## WHAT THE EXERCISE ASKS
Everything from the line holding "Viewport: 1024px width, 581px" through the final line of the records is to be transcribed exactly, except pictures, and nothing beyond that.

• • • • • • •

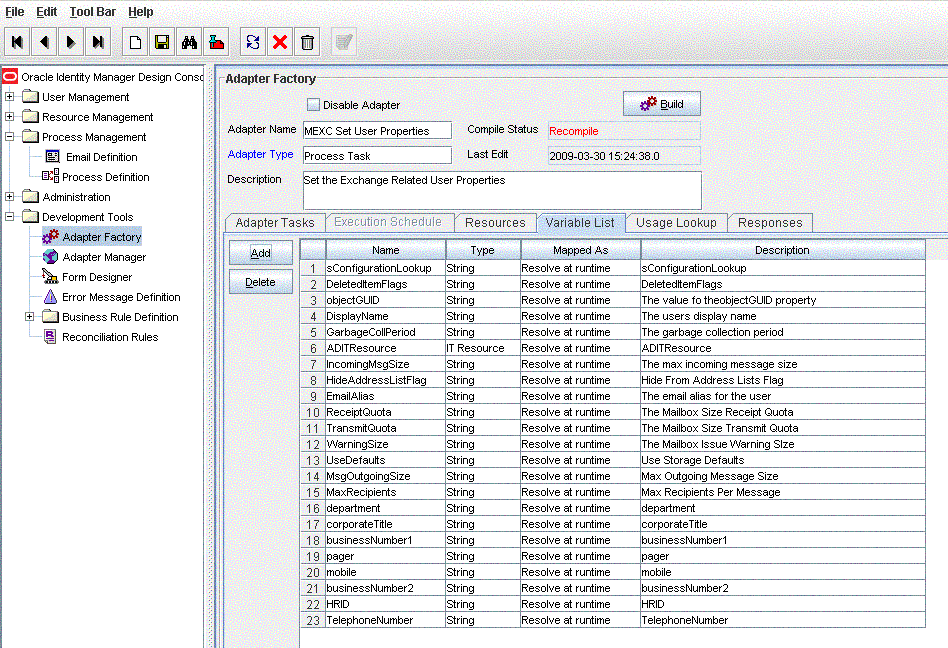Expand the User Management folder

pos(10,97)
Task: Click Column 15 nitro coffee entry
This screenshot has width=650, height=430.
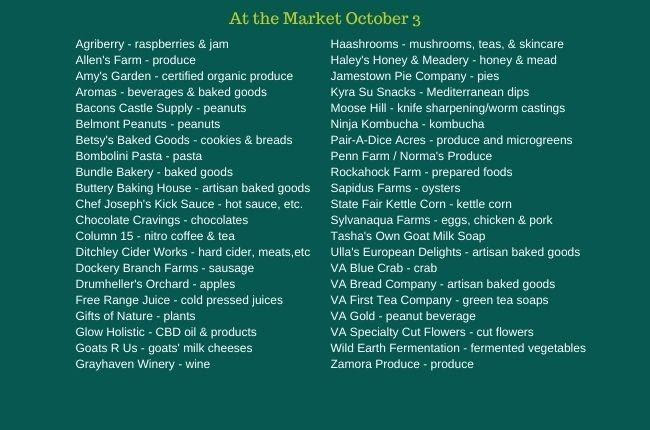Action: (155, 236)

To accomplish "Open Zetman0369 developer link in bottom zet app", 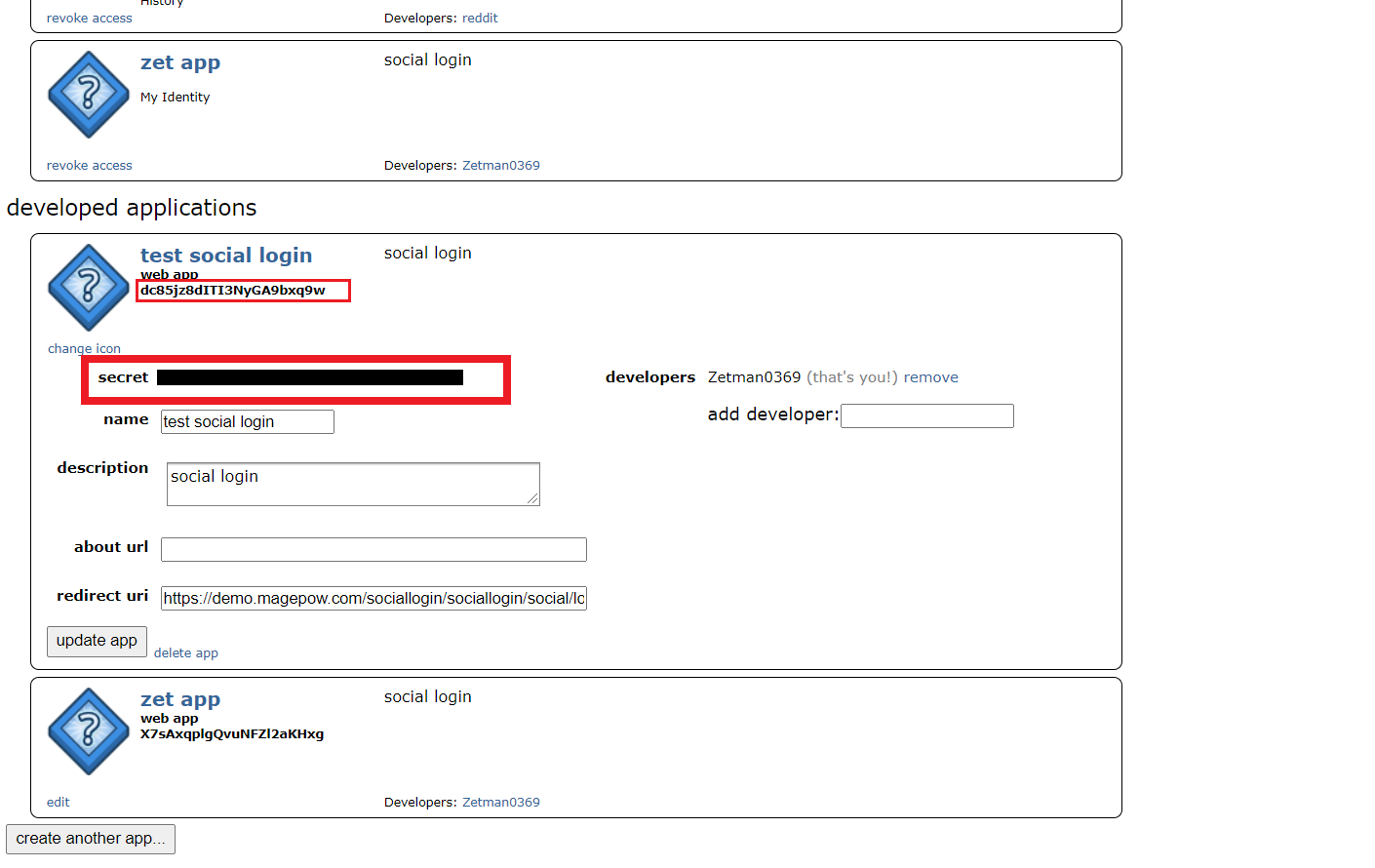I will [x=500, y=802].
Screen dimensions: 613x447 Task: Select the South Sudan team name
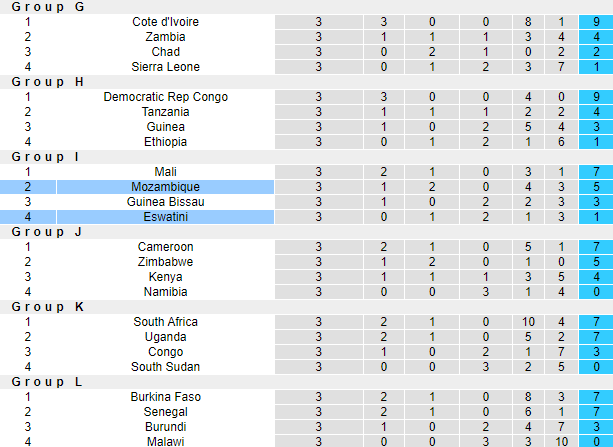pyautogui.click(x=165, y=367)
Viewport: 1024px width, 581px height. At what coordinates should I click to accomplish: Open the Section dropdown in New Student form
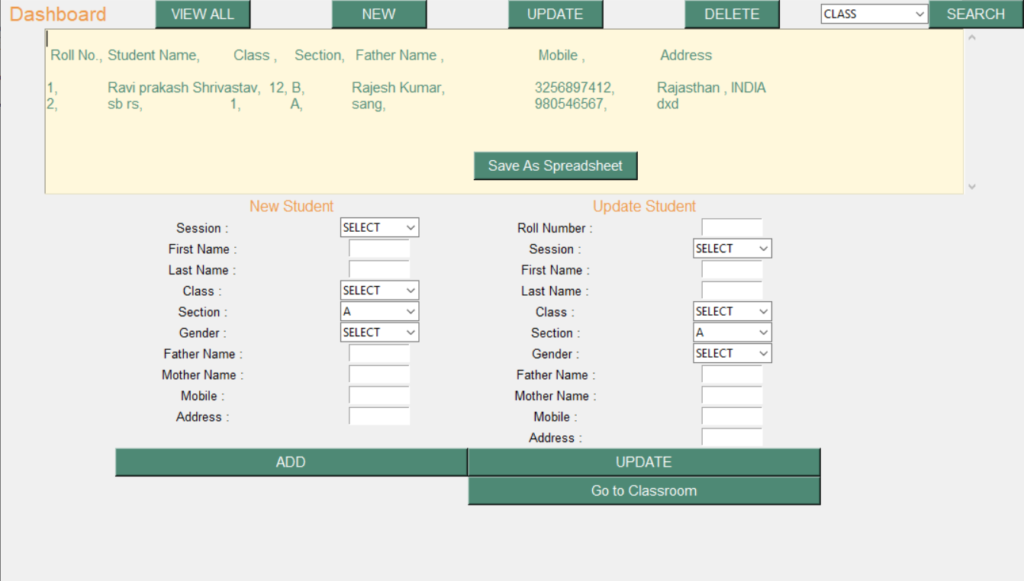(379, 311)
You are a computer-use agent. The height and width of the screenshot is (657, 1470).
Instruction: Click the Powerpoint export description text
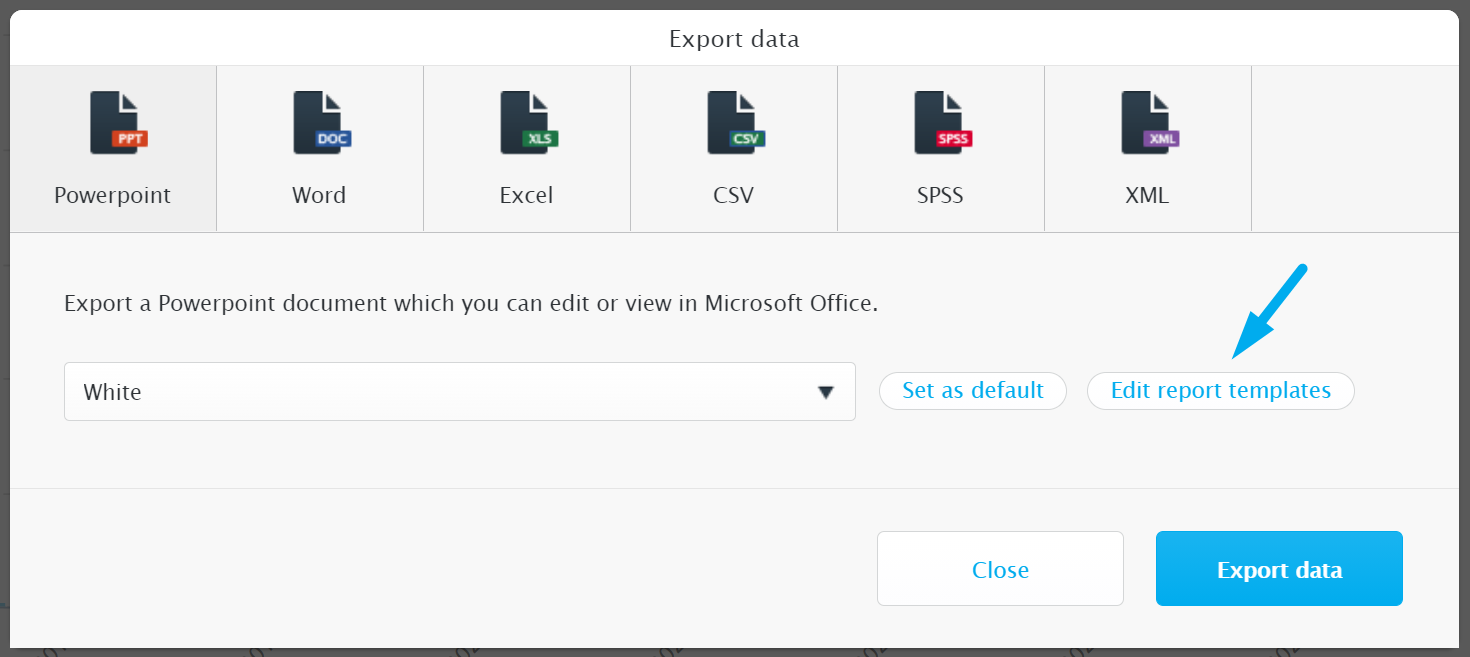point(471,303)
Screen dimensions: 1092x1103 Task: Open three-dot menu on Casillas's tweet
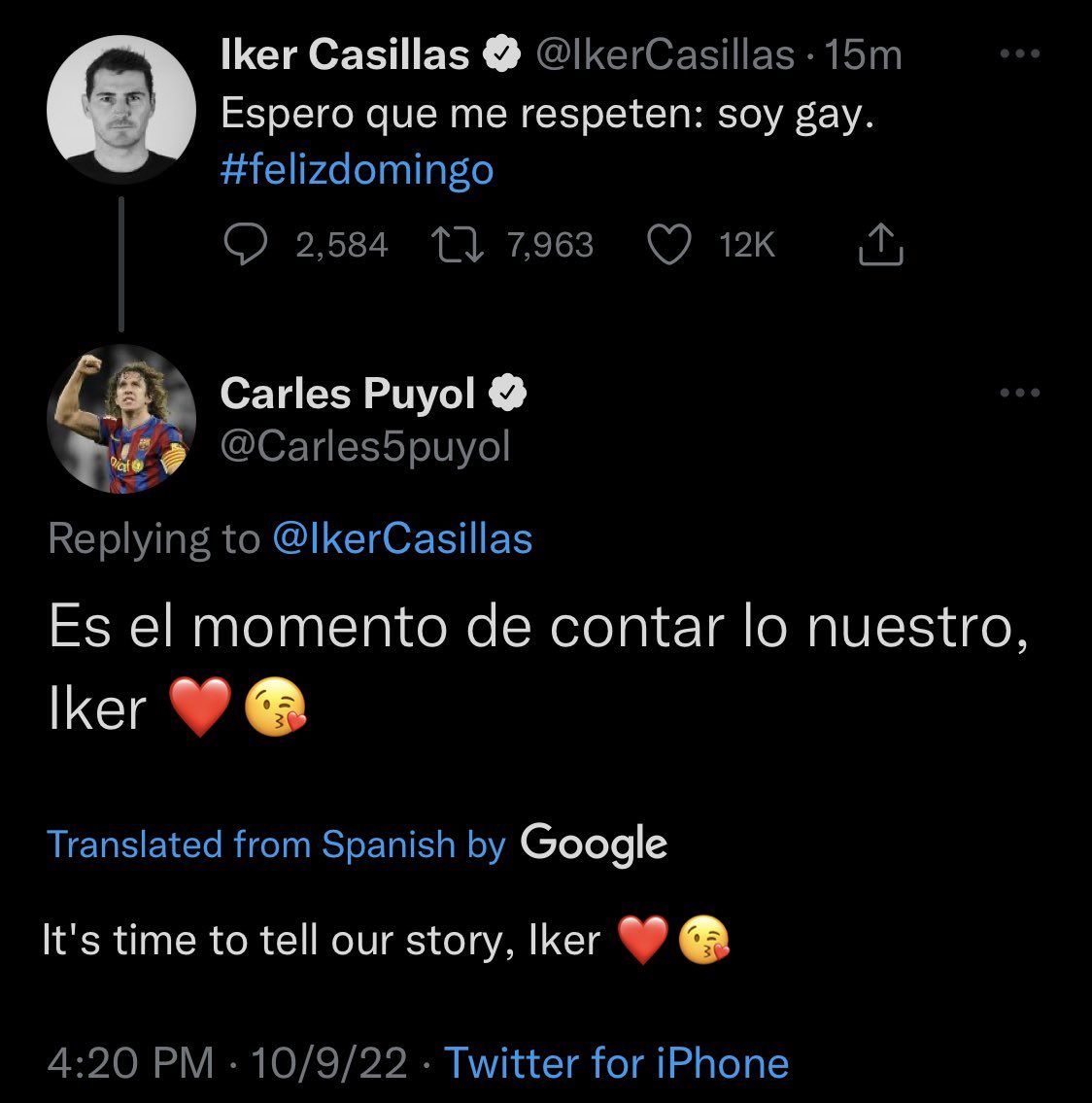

• • • • • • •

## TASK ANSWER
Viewport: 1024px width, 581px height. At what coordinates should I click to accomplish: Open the Section dropdown in New Student form
(379, 311)
You are a computer-use agent. The height and width of the screenshot is (657, 1470).
Instruction: Click the Powerpoint export description text
point(471,303)
Screen dimensions: 1092x1103 Task: Open three-dot menu on Casillas's tweet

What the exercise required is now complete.